Kaj's father and I have had some ups and downs in the last couple of years, and we have now parted.  Kaj and his situation has not caused the split but as with any pressures etc that ricochet around anyones life it forms part of several reasons as to why relationships fail.  Kaj is not able to understand as yet what has been happening but he faces each day with his usual cheecky smile and that makes everything ok. We remained living together and started to build the gaps and bridges, when suddenly on the 5th October Norman collapsed at work and died instatly from a massive heart attack.

 

December 2011/January 2012

 Its very difficult to look at life and remain positive in all aspects, but safe to say I am very proud of Kaj and his achievements. His comparison against a "normal" 12 year old is immeasurable.  He has some quite complex communications issues, he remains doubly incontinent, he is generally quite weak physically and life can be extremely hard, but that said you would be extremely hard pushed to find a more polite and pleasant child.  Kaj is liked by so many people and in his own way he manages to communicate.  Life as a single parent can be tough, but I am aware of what he is mising out on, the things I cant do for him, the finances I can not provide, or indeed the future security, but I truly believe Kaj is not able to understand the loss of his father to the same extent, although he misses him.  It is very difficult for people without specail needs children to fully understand the miracle that happens every day.

 

Kaj and I would like to wish you all a very Happy New Year

 

 

 

Something Special
Some friends live in Bahrain, and when they heard that Kaj had arrived so early, they went to their local temples and asked that Kaj may be included in the prayers. They said all you could hear surrounding the walls and even outside in the streets, being called by hundreds and hundreds of people, was Kajs name, and their prayers for him.
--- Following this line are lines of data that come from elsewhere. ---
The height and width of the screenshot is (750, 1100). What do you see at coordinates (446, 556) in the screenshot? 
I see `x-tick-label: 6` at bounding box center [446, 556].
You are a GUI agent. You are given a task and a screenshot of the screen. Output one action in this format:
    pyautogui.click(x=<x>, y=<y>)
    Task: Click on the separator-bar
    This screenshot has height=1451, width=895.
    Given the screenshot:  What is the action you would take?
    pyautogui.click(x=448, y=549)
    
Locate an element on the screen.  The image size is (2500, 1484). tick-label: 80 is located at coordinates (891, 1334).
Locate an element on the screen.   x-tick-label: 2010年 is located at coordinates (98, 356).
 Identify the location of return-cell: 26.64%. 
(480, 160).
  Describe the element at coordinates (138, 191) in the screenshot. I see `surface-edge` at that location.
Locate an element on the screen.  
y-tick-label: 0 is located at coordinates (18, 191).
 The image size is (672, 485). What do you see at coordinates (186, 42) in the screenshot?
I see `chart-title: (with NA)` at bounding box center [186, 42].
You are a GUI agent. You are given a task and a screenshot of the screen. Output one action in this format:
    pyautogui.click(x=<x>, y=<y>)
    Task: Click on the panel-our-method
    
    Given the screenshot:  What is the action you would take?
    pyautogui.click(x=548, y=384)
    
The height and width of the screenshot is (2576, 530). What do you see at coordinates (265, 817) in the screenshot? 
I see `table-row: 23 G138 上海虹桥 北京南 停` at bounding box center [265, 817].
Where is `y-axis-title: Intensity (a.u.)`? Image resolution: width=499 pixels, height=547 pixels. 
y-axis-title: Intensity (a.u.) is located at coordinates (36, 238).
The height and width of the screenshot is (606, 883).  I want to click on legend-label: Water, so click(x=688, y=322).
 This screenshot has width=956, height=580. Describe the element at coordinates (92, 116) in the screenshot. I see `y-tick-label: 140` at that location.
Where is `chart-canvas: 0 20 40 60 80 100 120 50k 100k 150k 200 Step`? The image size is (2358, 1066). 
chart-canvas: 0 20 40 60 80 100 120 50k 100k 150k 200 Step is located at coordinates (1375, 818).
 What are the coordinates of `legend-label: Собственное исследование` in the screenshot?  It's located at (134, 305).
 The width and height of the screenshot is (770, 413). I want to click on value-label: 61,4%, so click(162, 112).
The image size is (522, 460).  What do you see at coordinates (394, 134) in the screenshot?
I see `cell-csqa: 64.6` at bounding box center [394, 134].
There are many people out there who go through struggles of either not being able to have children, or having a life and death situation with prematurity or other unforeseen circumstances, my thoughts are with you!

The pit-falls.
When Kaj was first born they had to in-tubate him (put a breathing tube into his airways to breathe for him) They had a few problems as Kaj was so small, and the tube was put into his tummy instead of his lungs, so he was starved of Oxygen, and then when the air tube went into his lungs he go too much oxygen, which resulted in a pneumothorax (his lung burst) he had a chest drain and it was extremely painful for him, but it means that for the rest of his life, his lungs will be more susceptible to things like flu and colds, and chest infections.





In a Nut Shell
I sometimes think that life has been unfair, and cruel, and then I look at my son, my little angel, and his face is lit up with a smile that feels like the warmest rays of the sun, his laughter rings out and sounds sweeter that a waterfall, or the early morning bird song. Its then that I truly feel blessed, to be able to share his life and be his mom.